### About this exercise
Go through the listing below and output exactly the line with "828x466 pixels.", the line with "Click the Project", and each line between; omit the rest.

### Records to use
╔══
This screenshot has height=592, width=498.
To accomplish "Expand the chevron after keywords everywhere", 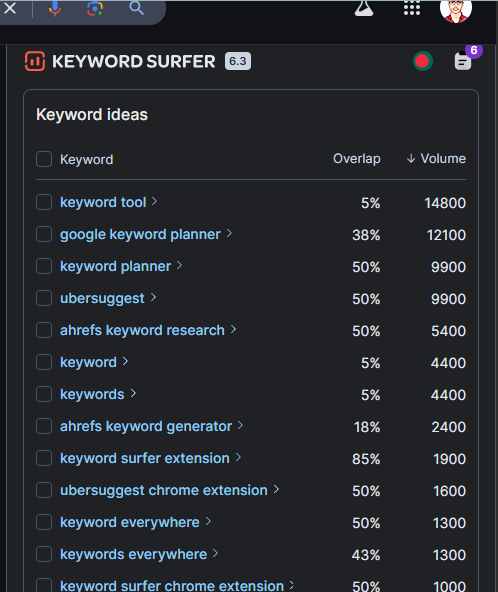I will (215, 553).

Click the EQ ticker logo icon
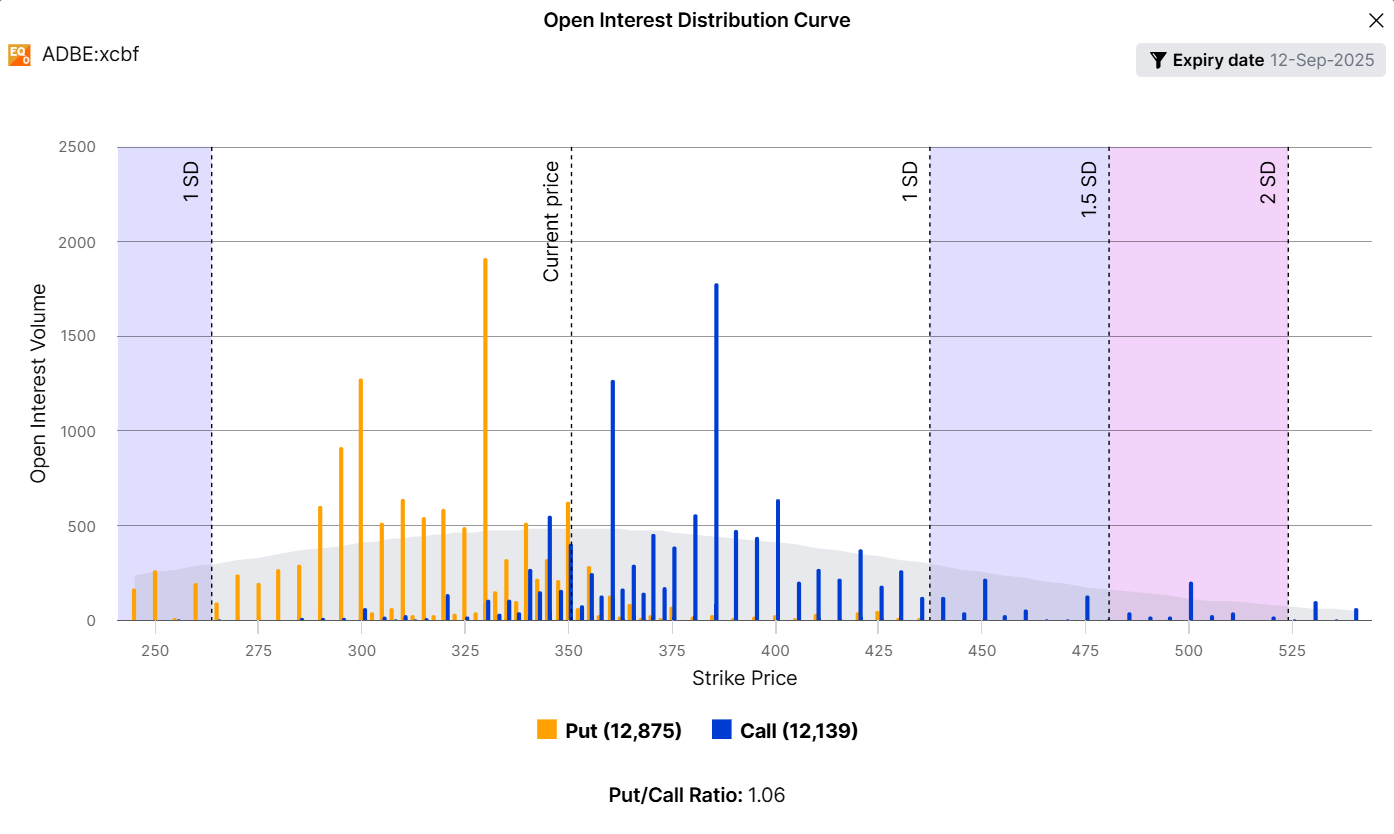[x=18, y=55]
╚══
╔══
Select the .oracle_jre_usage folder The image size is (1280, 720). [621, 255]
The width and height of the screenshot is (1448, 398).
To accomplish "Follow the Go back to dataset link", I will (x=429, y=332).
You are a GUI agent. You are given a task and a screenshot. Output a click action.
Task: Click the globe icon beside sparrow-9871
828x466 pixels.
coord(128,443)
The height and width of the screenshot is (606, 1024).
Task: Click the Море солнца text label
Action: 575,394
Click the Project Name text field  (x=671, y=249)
╚══
### Exercise output
828x466 pixels.
coord(128,443)
The height and width of the screenshot is (606, 1024).
Task: Click the Море солнца text label
Action: 575,394
Click the Project Name text field  (x=671, y=249)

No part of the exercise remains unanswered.